Don't think that way, she scolded herself. It was entirely possible that engineering had oxy-acetylene torches that she might be able to use; or there might be a nearby pocket of breathable atmosphere somewhere...

Come on.

"I don't want to die"

Cass willed herself to be calm, but it was almost impossible. She'd been in some tight spots before now, but she couldn't recall ever having had time to ponder her own mortality while she was fighting to survive. It seemed unfair after the life she'd led, to go out like this - with a whimper rather than a bang; but frankly neither option appealed when all she really wanted was just to grow old and die when it was time. Not like this.

There was a whole life to she wanted to live before she died - She could to the things everyone else did; like meet someone and find enough love to last a lifetime; maybe even settle down and have kids.
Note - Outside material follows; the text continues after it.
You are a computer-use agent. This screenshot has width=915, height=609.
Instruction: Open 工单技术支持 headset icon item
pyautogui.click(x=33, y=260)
Hell, she was months away from being thirty now; was a quiet life with someone really too much to ask?

Apparently so, she reluctantly concluded.

It came as little surprise to her to find her eyes brimming with tears as the timer ticked down below eleven minutes.

The suit chimed around twenty seconds later to alert her that the psi scan had finished.

"Please," Cass whispered as the data flooded onto the HUD "Please, please...There!" she nearly shrieked with excitement. Oxygen-rich atmosphere reserves in what looked like an airlock.

Lurching to her feet, she took a few seconds to orientate herself and began staggering in the direction indicated by the automapper.

Eight and a half precious minutes passed before she reached the airlock; a big, imposing door, set in the bulkhead. By the time she arrived, Cass was already gasping for breath and sheathed in sweat.

This was going to be tight.

Her fingers scrabbled clumsily with the manual controls for a moment, trying to figure them out, but the effort was too much. With black spots coalescing into tunnel vision, her legs gave way and she slid to the floor; the weight of her body serendipitously providing the leverage required to operate the airlock. The door cracked opened.

The last of her air ran out as Cass crawled into the airlock and, purple faced, gasping for a breath that quite simply wasn’t there, she kicked the door closed behind her. A mechanism somewhere whined into life; a vibration she felt through the deckplates, rather than heard as she keeled over sideways and collapsed onto her back on the floor, her fingers clawing uselessly at her throat, as if they might somehow help her draw breath.

There was a large red button set on the wall at about head height. Emergency repressurisation? It seemed so far away - If only she could reach it.

No.

Cass lurched to her feet, her heart beating wildly, and stumbled forward with the sound of blood rushing in her ears.

Blackness took her as she hammered the button with the ball of her fist.